Gaslighting is a form of psychological abuse where a person or group makes someone question their sanity, perception of reality, or memories. People experiencing gaslighting often feel confused, anxious, and unable to trust themselves.
Who hasn’t, at some point, felt that way?
Gaslighting has become synonymous with narcissistic abuse. However, a person need not be a narcissist in order to apply this tactic. In fact, we do it to ourselves all the time.
We convince ourselves that we do not feel what we feel, that we do not know what we know. There are many reasons that we do this. We may do this to stay in a situation that we know is not good for us, disappearing or burying signals that are red flags that, if acknowledged, would send us scurrying in another direction.

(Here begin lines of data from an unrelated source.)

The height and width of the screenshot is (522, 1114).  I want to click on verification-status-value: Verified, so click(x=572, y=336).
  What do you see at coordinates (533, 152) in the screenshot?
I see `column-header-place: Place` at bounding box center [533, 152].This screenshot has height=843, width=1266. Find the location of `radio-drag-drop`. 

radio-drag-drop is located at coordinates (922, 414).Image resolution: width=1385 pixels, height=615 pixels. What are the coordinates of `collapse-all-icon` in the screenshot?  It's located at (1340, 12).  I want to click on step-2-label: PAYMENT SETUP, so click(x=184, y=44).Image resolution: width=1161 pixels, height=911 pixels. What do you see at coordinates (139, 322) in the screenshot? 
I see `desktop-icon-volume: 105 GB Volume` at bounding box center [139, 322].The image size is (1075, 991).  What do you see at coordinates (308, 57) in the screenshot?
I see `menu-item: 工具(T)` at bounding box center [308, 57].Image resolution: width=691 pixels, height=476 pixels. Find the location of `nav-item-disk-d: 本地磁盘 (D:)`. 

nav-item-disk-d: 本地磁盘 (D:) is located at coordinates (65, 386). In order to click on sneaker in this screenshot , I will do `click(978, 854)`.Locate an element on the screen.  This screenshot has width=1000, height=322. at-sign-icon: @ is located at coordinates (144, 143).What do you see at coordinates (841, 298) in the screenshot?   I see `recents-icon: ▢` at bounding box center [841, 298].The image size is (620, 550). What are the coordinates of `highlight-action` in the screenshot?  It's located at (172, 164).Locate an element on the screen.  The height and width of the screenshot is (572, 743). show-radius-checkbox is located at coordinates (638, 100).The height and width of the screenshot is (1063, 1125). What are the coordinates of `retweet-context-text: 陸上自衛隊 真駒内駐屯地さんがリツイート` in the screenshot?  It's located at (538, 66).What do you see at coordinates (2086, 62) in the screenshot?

Whitelighting at first seems less damaging. It’s not abuse. It’s just giving things a more shiny, more pleasing packaging. Only, it’s not the truth. It’s a lie we tell ourselves for comfort and others do it to us, too. As I said, these are not necessarily toxic people; they are often our families and friends. Sometimes they simply do not want to see us hurting. Our hurt may remind them of their own hurt, or, in some cases, they may be the ones who have hurt us and are not willing, or able, to take accountability for their actions.
Accountability is a skillset, and one that is not prized in our comfort-seeking society. It means owning our misdeeds as well as our heroic ones. And well, let’s be honest, in this world, regrettably, reputations are often prized above integrity.
Neither gaslighting nor whitelighting is always a nefarious mind game played by narcissists. It is a psychological strategy that we, and others, apply to distort reality and create a state of denial around a feeling or an experience.
If we want to truly touch our humanness we need to learn to be with the hard, holy, and the humorous without painting the pain away.
How do we do this?
We pause, breathe, feel, and listen. We agree to be here in reality, in our bodies. We do our damn best to validate the full spectrum of feelings—in ourselves and each other.